Thursday, October 21, 2010

Teaching Digital Learners to Learn Digitally

        I've been quite the learner these days, thanks to technology.  With the web never far away, I have not only a place to find immediate answers to questions, but also free tools that enable me to navigate the sea of digital information with ease.  I use web tools like Diigo (social bookmarking), RSS, iGoogle (web portal) and Google Reader (feed aggregator) to bring the content I want to my computer and organize it in a way that's easily accessible.  Having such control over information has turned me into an absolute learning machine.  I ask a question, find an answer, overhear new conversations, think of new questions, and start over again.  The process continues indefinitely, as the number of questions I ask and the knowledge I own grows exponentially.  

     Technology is the performance enhancing substance of  my learning, even though the process is as natural as it gets.   My own curiosity is what drives me.  No goals, standards, or objectives. There is no final product I intend to produce, and no intended stopping place for my inquiry.   I'm experiencing learning in its most raw of states:  learning for the sake of learning.  I don't think I've been this engaged in the process since I was five.


       I was standing in the hallway with my students the other day during the middle of fourth block, the time when I take the class to the restroom and stand quietly in the hall while I wait for students to come out.  Like most other days, I was using this quiet time to think.  I was contemplating the way I go about learning in my own life conflicts with how learning is done in school.   Considering if, why, and how I could teach my students to learn like I've been, and also wondering if they, perhaps, already were.  

     The first students came out of the bathroom and leaned against the lockers across from me, and I let my curiosity break the silence.  "If you could learn about anything, what would it be?" I asked one of of the girls.
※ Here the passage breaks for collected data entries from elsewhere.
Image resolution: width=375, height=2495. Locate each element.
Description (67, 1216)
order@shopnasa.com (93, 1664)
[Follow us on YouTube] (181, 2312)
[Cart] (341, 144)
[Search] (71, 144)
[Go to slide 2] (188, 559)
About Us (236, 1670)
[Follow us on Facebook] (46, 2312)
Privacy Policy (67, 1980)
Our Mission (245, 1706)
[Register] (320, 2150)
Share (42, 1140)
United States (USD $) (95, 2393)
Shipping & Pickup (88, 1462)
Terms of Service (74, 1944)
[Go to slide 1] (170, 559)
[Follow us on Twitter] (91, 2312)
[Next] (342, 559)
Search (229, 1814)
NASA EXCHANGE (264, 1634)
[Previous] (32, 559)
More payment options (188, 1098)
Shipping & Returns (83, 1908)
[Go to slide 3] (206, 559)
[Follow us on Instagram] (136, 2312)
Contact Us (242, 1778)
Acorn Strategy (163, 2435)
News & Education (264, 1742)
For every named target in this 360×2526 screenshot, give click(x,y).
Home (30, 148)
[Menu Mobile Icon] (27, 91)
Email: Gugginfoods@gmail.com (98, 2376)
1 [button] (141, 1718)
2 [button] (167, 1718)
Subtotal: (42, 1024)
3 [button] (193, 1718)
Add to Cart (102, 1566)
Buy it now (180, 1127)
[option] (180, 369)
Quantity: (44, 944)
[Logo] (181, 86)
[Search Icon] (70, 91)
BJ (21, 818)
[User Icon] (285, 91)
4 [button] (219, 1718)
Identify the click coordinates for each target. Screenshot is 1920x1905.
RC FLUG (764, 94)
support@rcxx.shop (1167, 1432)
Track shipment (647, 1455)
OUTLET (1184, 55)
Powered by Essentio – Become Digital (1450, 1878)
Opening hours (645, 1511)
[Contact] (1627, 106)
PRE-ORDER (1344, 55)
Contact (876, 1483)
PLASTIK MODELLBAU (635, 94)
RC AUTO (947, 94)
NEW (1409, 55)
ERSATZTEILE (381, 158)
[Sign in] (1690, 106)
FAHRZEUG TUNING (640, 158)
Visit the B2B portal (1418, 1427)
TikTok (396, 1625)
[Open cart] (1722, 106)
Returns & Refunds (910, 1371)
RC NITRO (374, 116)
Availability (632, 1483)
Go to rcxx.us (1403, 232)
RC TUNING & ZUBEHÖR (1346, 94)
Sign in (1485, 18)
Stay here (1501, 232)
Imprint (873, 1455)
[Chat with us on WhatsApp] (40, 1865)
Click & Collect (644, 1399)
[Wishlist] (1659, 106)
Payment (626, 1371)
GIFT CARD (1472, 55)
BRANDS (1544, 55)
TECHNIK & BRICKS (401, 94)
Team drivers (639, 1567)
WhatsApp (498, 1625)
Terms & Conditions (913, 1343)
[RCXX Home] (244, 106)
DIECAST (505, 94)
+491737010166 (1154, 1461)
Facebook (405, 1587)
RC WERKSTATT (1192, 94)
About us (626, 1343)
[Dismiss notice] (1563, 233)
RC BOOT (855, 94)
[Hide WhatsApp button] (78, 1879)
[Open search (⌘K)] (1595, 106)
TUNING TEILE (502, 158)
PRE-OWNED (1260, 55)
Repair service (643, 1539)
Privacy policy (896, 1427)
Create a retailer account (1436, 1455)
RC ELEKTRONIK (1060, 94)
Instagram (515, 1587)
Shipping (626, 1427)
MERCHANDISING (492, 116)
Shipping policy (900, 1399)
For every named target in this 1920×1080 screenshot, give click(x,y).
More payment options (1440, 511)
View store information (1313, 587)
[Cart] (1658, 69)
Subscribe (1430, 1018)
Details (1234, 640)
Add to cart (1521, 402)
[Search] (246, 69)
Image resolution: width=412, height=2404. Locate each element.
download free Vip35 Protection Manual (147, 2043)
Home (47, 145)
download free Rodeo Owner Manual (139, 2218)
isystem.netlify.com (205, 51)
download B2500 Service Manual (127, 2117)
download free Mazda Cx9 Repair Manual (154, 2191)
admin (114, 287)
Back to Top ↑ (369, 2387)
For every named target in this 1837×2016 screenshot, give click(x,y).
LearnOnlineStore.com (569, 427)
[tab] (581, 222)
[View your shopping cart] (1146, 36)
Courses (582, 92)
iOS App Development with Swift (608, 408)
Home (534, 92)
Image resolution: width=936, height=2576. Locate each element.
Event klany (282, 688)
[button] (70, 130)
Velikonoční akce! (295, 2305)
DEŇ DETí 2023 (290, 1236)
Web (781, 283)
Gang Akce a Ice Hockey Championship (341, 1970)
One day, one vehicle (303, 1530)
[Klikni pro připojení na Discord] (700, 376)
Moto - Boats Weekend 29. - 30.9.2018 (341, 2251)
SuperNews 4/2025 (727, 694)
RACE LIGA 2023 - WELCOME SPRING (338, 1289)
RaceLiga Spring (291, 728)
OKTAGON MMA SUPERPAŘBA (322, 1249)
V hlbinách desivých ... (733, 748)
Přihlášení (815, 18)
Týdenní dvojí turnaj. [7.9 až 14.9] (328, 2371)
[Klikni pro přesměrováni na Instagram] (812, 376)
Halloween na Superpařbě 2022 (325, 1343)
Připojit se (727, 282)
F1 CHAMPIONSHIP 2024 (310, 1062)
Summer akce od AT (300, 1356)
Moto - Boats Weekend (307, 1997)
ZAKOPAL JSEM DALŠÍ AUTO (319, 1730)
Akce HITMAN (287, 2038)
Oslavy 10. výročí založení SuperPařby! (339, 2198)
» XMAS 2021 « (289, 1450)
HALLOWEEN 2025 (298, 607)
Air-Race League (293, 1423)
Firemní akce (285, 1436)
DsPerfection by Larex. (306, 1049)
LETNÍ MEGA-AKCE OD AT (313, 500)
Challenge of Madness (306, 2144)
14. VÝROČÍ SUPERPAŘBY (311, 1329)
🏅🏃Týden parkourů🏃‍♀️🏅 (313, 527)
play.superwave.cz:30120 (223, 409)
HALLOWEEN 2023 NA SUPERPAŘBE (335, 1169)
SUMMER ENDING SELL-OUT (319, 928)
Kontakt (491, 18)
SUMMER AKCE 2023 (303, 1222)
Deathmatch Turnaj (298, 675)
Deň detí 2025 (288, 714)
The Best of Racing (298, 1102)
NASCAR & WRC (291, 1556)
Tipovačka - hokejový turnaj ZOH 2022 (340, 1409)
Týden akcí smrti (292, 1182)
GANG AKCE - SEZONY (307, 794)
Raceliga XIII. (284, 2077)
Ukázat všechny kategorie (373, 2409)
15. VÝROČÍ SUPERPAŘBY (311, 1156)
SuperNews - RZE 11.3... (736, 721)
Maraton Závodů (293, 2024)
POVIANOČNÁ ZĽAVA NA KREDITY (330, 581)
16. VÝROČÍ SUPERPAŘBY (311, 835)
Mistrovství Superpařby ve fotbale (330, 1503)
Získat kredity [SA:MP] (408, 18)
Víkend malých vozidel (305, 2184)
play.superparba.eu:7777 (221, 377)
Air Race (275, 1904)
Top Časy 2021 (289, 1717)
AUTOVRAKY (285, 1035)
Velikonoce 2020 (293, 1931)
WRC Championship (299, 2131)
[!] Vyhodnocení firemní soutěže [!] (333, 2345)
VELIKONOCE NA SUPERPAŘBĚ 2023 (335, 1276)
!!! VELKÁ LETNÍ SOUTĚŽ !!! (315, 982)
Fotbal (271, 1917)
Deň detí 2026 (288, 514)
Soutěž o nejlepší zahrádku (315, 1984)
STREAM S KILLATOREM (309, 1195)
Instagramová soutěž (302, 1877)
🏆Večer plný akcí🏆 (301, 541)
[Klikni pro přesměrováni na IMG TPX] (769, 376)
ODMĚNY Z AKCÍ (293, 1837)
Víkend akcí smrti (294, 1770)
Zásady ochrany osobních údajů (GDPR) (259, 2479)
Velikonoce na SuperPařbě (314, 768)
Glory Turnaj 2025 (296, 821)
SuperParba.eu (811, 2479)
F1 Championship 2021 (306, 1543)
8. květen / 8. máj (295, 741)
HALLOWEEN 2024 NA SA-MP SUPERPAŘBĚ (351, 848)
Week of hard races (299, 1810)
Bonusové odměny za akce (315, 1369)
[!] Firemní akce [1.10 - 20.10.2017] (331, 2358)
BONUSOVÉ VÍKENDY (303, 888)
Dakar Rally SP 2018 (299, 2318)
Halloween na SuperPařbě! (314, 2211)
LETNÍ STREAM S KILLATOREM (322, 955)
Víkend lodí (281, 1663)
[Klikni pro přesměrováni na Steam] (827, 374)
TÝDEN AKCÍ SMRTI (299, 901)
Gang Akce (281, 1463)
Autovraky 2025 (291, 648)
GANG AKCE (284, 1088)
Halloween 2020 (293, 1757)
        She looked up at me. "Huh?" she asked.

        "Absolutely anything," I told her.  "If you had complete freedom to learn about anything in the world.  Anything that you were interested in and wanted to know more about....what would it be?"

       She was silent for a moment, a perplexed look growing across her face.   "I don't know," she said hesitantly. 

       She looked at the ground, and I could tell that she was still thinking, so I waited.  Looking back at me, she said again, "I don't know....I guess that I've never really thought about that before."

       By this time the rest of the class had joined us.  I walked my students back to our room and resumed class, but I couldn't help but keep thinking about the exchange I just had with this student.  Her response to me, I decided, was completely unacceptable.


      We live in a society of immediate and instant access to just about any information, anytime, anywhere.   As I've seen first-hand, this reality changes the face of learning dramatically, and I'd say it's for the better.  Discovering how to learn with digital tools has sent me down a path where I have been able to grow as a learner on a scale I had never before experienced.  If I were asked the same question I asked my student in the hall the other day, one that addressed what I would like to learn about, I would have more to say in response than my questioner would have time to listen.

        But when I asked my student this question, she didn't quite know how to respond.  And she wasn't the only one. The group of students around her looked equally baffled by what I had asked.  I'd bet that none of them had really thought much about the their own learning. 

      To me, this just didn't seem right.  As a teacher, I want to cultivate in my students love for learning and the skills they need to continue to grow as learners long after leaving the walls of formal education.  Actualizing this vision, of course, comes with challenges, but the digital world today provides a tremendous opportunity to make this happen. 

      In his last post, David Warlick identified a "vast chasm between the world that we are preparing our children for, and where we are preparing them."  I can see this, too. The 13 and 14 year olds I teach have seamlessly integrated technology into their own lives. Many have amassed hundreds of friends on social networks and can engage in simultaneous conversations through texting.  They are, as characterized by many, digital learners, and we are preparing them for a life in a digital word.  Technology must play a role in how we teach them.  But, if enabling students to become life-long learners is also the goal, then it's not enough for the focus to only be on integrating it into learning.  Students also need the chance to learn how to learn with it.

       So, that's what I'm going to teach them to do.

      Next week, my students will be starting what I will tell them is their Digital Inquiry Project.  I've spent quite a few hours thinking about and planning it out, and while this project most likely won't go as I've planned (new lessons seldom do with 8th graders....for better or for worse), I know that we're on the brink of something incredibly important.  I'll speak more about this plan in greater depth in a later post, and of course, I'll be blogging about the lessons we are all learning along the way.